This story was originally published by the WND News Center.
An announcement from the Department of Justice has confirmed that it is dropping a Joe Biden-era lawsuit that tried to force abortion on physicians and nurses in Idaho.
Biden claimed the federal Emergency Medical Treatment and Active Labor Act overrides state life protections and demanded that pro-life states such as Idaho allow abortions if they were required to "stabilize a woman in a medical condition."
The Idaho law already permitted an abortion "on the subjective, good-faith medical judgment of a doctor who believes the life of the mother is threatened," the report explained.
Idaho's attorney general, Raúl Labrador, has argued in a court hearing the Biden lawsuit that the two laws had no conflict, and eventually a Boise hospital network sued as the administration of President Donald Trump was taking over, expecting the case would be dropped.
Claims had included that women had to be airlifted out of the state for abortion.
Kelsey Pritchard, of SBA Pro-Life America, told the Daily Signal, "The PR stunts that the abortion lobby and abortion advocates pull, with things like that and furthering the misinformation on women's ability to get care; that is what is, actually needing women to be confused and doctors to be confused, because the laws are pretty straightforward."
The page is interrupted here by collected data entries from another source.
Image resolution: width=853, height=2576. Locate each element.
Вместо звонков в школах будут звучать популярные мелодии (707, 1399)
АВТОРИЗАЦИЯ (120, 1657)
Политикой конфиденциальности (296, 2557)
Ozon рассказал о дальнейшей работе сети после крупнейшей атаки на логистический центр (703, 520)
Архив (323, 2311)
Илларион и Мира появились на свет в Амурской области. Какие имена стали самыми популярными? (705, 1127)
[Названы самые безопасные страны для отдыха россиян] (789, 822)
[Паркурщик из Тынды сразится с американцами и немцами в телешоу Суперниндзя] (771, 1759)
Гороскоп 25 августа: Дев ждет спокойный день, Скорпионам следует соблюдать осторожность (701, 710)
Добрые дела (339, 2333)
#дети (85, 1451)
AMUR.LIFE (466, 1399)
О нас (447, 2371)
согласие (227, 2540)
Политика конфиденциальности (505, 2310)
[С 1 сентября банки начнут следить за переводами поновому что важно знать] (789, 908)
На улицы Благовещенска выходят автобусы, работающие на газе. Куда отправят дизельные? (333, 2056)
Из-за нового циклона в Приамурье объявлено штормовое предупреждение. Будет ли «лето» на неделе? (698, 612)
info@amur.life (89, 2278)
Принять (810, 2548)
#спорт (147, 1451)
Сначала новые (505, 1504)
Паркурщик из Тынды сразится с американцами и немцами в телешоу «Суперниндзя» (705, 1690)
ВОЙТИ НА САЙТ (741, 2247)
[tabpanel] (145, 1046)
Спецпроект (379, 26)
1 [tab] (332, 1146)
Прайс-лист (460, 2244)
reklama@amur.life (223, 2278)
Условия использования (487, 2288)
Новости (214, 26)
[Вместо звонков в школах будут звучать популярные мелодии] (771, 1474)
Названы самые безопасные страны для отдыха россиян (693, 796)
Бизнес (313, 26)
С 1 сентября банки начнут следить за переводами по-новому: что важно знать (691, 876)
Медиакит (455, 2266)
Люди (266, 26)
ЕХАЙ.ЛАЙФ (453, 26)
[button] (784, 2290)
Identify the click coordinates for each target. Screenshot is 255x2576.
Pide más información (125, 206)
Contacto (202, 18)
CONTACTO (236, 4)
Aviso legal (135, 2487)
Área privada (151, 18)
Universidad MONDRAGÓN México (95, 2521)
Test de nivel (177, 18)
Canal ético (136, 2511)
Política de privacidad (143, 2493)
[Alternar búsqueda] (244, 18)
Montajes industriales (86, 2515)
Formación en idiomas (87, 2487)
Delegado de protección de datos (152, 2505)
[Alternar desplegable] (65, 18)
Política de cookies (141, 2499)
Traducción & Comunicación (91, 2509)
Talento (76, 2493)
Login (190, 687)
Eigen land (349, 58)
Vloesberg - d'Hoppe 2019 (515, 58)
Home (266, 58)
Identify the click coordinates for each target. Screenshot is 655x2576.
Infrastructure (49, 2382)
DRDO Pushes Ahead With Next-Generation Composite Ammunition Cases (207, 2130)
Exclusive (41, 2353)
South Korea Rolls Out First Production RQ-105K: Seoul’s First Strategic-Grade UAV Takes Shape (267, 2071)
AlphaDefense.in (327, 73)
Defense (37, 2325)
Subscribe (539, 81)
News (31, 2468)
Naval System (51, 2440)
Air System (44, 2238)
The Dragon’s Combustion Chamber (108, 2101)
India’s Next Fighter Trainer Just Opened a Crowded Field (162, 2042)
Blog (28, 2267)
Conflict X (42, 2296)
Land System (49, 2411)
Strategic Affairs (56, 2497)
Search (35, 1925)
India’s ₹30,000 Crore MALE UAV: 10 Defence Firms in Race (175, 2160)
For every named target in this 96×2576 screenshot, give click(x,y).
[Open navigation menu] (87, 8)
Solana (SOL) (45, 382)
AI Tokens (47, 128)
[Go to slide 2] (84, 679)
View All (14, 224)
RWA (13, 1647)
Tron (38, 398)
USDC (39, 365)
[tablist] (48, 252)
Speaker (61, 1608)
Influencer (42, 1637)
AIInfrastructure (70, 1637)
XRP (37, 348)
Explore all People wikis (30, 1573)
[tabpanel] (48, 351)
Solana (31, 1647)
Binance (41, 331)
At the same time, B. Lynn Winmill, who was given the job as a judge by Bill Clinton, issued a temporary restraining order that blocks Idaho's Defense of Life Act form being enforced, pending a hearing.
"Of course, this is from an activist Clinton-appointed judge, but at the end of the day, Democrat abortion extremism cost the Democrats the election, and Biden's weaponization of the federal government is over, and the will of the people on this is very clear," Pritchard told the publication.